“I see the landscape / It begins to tell the story / I don’t know where to begin / I feel like taking my clothes off / Which way should I look?”. Non sono le strofe di un cantautore, ma le riflessioni tratte dal video di un artista che dà forma, vibrante di colore, a una concezione alternativa della relazione uomo-spazio.
Franklin Evans (Reno, Nevada, 1967; vive a New York) è alla sua prima personale in Italia. Sotto il titolo
Manscape raccoglie acquerelli e chine su carta grezza. Spazi creati, paesaggi ideali nati dal retropensiero che l’accumulo -di cose, persone, capitali- modifichi lo spazio umano rosicchiandolo e apra nuove possibilità di orientazione. La poetica di Evans, lungi dall’estetizzare la denuncia di uno stato di cose, ne vuole essere piuttosto la visione de-realizzante, facendo emergere il sostrato dei mondi incongrui e inconciliabili che l’individuo porta dentro di sé.
Da circa due anni, Evans ha accantonato la tela per dedicarsi all’acquerello su carta, alla ricerca di un contatto più diretto con la parete. I suoi lavori, se da un lato puramente ideale si possono accostare alle atmosfere magiche e sognanti di
Marc Chagall e alla bella materia colorata di
Frank Stella, rappresentano tuttavia uno stile molto personale. Sono caratterizzati da una solitudine cromatica -Antonio Arèvalo, autore del testo critico, parla di
“solitudine sonora”– in cui cristalli caleidoscopici e vortici luminosi che sembrano collages svolazzano come stelle filanti e raggi brillanti.
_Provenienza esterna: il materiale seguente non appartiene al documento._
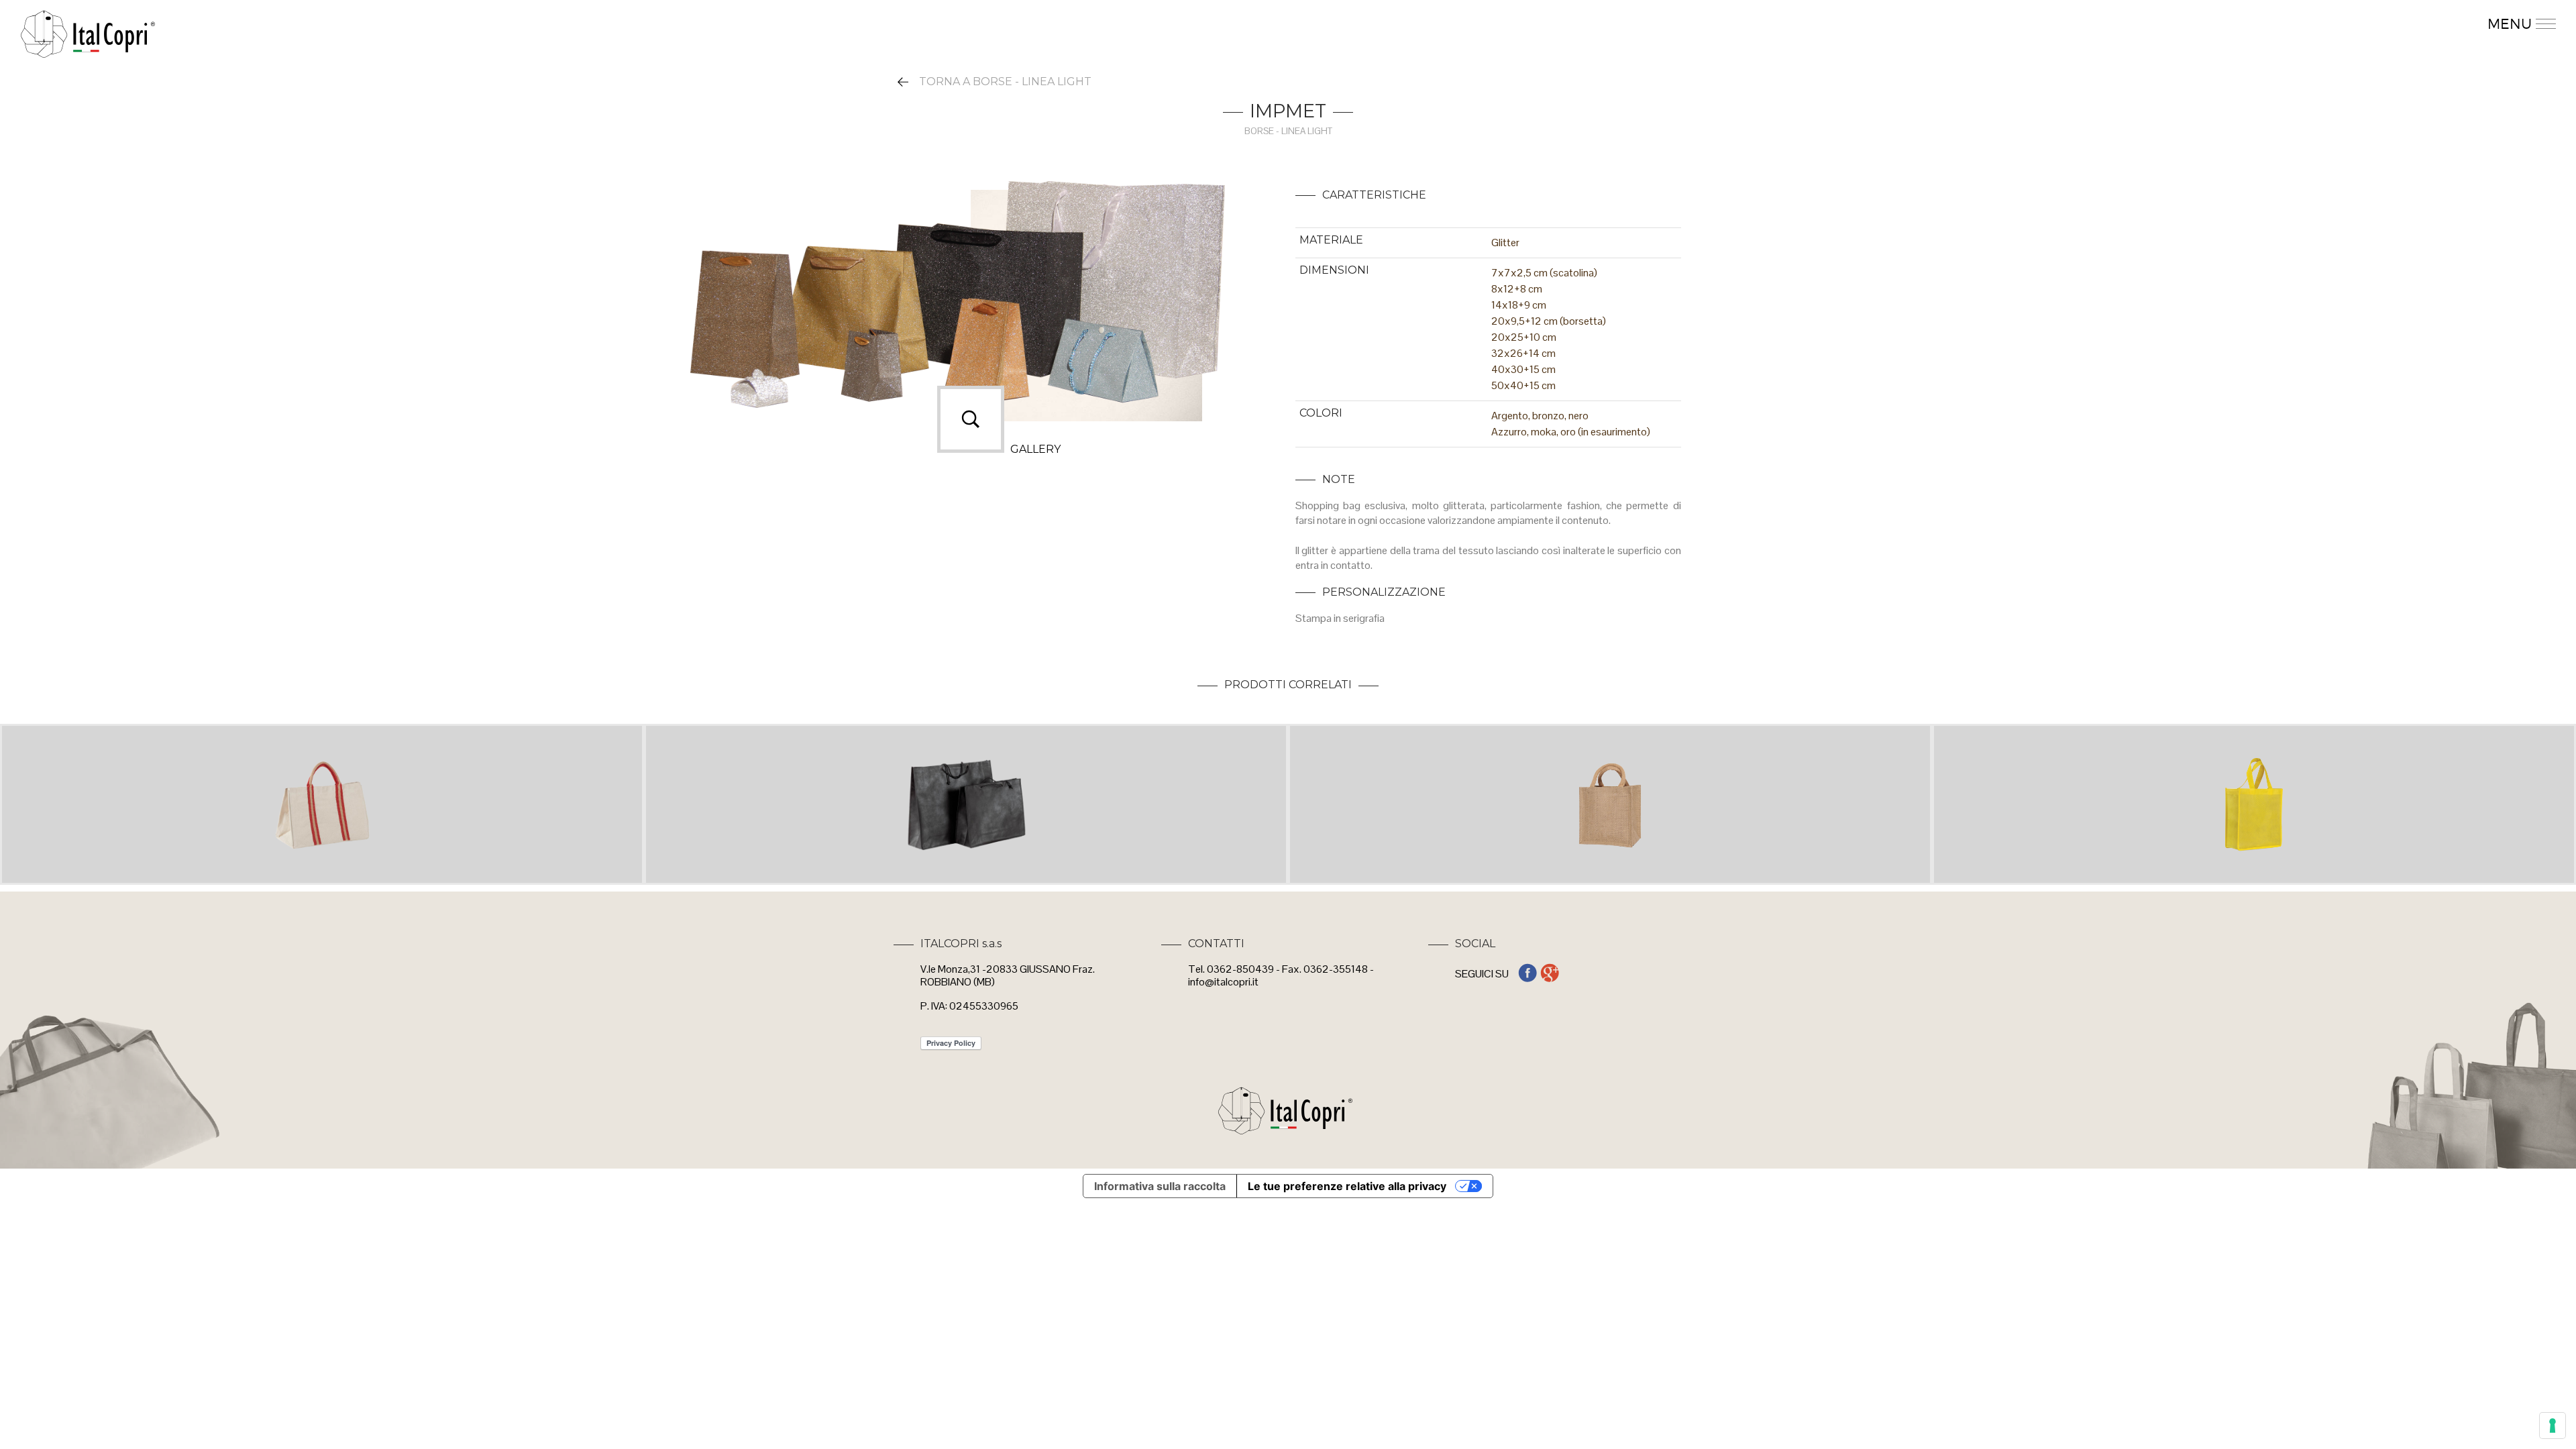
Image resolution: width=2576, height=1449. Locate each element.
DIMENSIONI (1334, 270)
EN (2444, 25)
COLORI (1320, 413)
Sullo sfondo, sempre, s’intravedono silhouette di figure solitarie, isolate in una candida bolla, mentre tutt’intorno si sviluppa il paesaggio fantastico; figure mimetizzate in un’opulenta selva di colore o poste come contraltare ad alberi spogli che scivolano su spiagge inclinate
. “Permetto al fluire dell’acquerello e dell’inchiostro di suggerire sentieri per la mente e per gli occhi”, dichiara Evans. È ciò che, in fondo, lo slittamento semantico da
Landscape a
Manscape vuol significare: il paesaggio dell’anima.
Nelle opere esposte -sette acquerelli e un video- è basilare l’espressione della junghiana vita interiore e può sembrare paradossale che la figura della persona vi sia mortificata con tratti scabri e accennati, come se fosse irrilevante rispetto allo sfondo. Ma il punto centrale è proprio questo: nel viaggio analitico la materia, non ancora giunta a livello di consapevolezza, emerge come un’energia potente e potenzialmente devastante, fino a spiazzare l’io stesso che la produce, perché è un io non ancora individuato. Così, nelle carte colorate di Evans il paesaggio dell’anima è lì proprio perché creazione del soggetto, qualcosa che portiamo dentro di noi e talora ci sovrasta, facendoci provare un senso di spaesamento, producendo una “strana” geografia spirituale. Come i sogni più bizzarri e paurosi non necessariamente sono negativi, così la sensazione di inquietudine trasmessa dai lavori di Evans si stempera in una salutare potenza creativa e propositiva. Dire che siano “psichedelici” è un vuoto truismo; sono piuttosto l’espressione sensibile di un’energia sopita che, portata in superficie, sulla superficie della carta e della parete, rinnova l’esperienza artistica come forma di conoscenza del mondo là fuori e di quello interiore.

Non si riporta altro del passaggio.